Pembangunan kanal-kanal untuk mengeringkan kawasan gambut di lokasi, jarak antara kanal utama +/- 100 m dan jarak antara kanal sekunder +/- 25 m

Kemudian SOB melaporkan permasalahan tersebut kepada Direktorat Jendral Pengakan Hukum Kementerian Lingkungan Hidup dan Kehutanan (Gakum KLHK) dan juga ke Badan Restorasi Gambut (BRG)  Republik Indonesia.

Blocking Kanal

Laporan tersebut mendapat respon cepat dari pihak BRG, yaitu dengan mengirimkan tim guna melakukan verifikasi lapangan. Dari hasil verifikasi itulah, BRG kemudian menyimpulkan bahwa diduga telah terjadi Pelanggaran Pidana Lingkungan Hidup dan Kehutanan sebagaimana tertuang dalam pasal 17 ayat (2) UU 18 tahun 2013 juncto pasal 92 UU 18 tahun 2013 Tentang Pencegahan dan Pemberantasan Perusakan Hutan. Selain itu juga diduga telah terjadi pelanggaran terhadap UU 32 tahun 2003 Tentang Perlindungan dan Pengelolaan Lingkungan Hidup.

Hutan dalam kawasan ini masih cukup rapat dan merupakan lokasi masyarakat untuk mencari getah Pantung/ Jelutung serta merupakan habitat Orangutan


Merusak Habitat Orang Utan

Aktivitas pembukaan lahan perkebunan kelapa sawit ini juga diduga telah merambah habitat Orangutan Kalimantan. Hal ini berdasarkan informasi dari Seksi Konservasi Wilayah II Balai Konservasi Sumber Daya Alam  (BKSDA) Provinsi Kalimantan Tengah. Bahkan, pada tahun 2015 – 2017, BKSDA bersama mitranya pernah melakukan penyelamatan dan translokasi sebanyak 11 Orangutan Kalimantan di lokasi tersebut. Sejalan dengan itu, saat melakukan pemantaun di lokasi bulan Desember ini, tim monitorng SOB mendapati ada 3 Orang Utan di sekitar lokasi tersebut.

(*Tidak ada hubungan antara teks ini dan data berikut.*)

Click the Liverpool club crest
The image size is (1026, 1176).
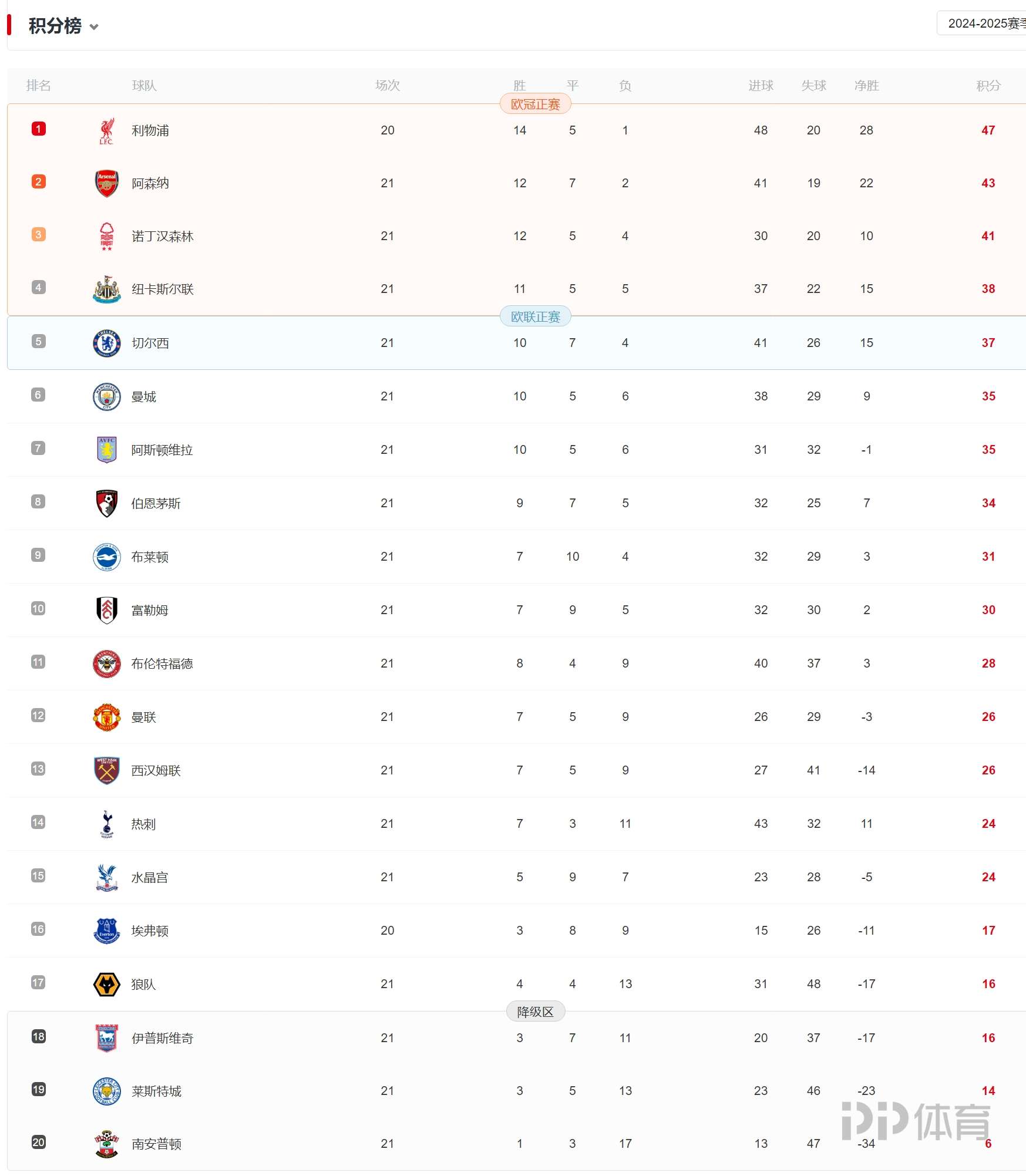click(x=106, y=131)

Hal ini kemudian semakin memperkuat argument bahwa aktivitas pembukaan kawasan ini telah menghancurkan habitat alami orangutan yang tentu saja membawa dampak negative bagi kelangsungan hidup Orangutan.

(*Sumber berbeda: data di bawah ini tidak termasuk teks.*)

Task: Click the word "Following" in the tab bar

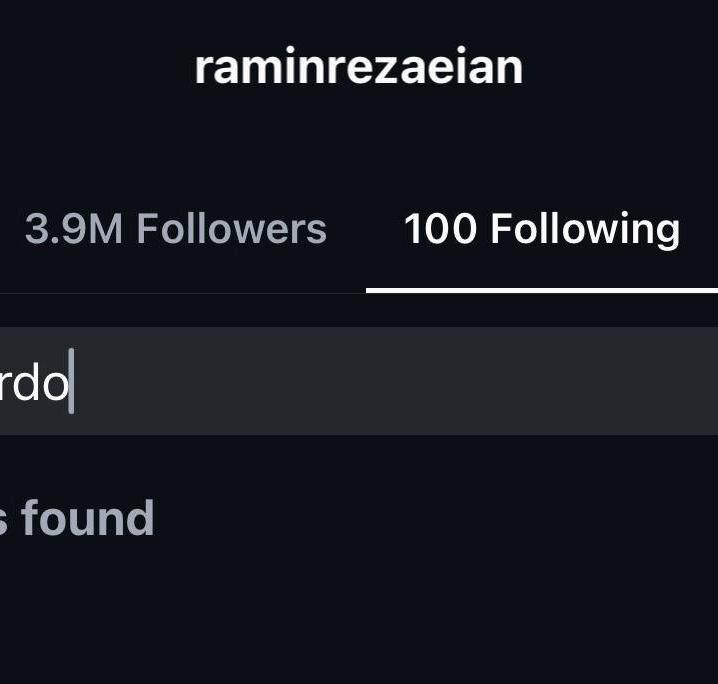Action: coord(585,229)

Pejabat Berwenang Terkesan Tutup Mata

Sementara itu, sampai dengan saat ini belum ada tindakan apapun yang dilakukan oleh Pejabat Berwenang baik ditingkat lokal maupun ditingkat Pusat untuk menghentikan aktivitas pembukaan hutan ini guna menyelamatkan kawasan yang seharusnya dilindungi. Padahal dalam UU 18 Tahun 2013 maupun dalam UU 32 Tahun 2009 juga terdapat pasal-pasal Pidana yang dapat menjerat setiap pejabat berwenang yang lalai dan membiarkan terjadinya kejahatan kehutanan ini, apapun alasannya. (MHbb1218).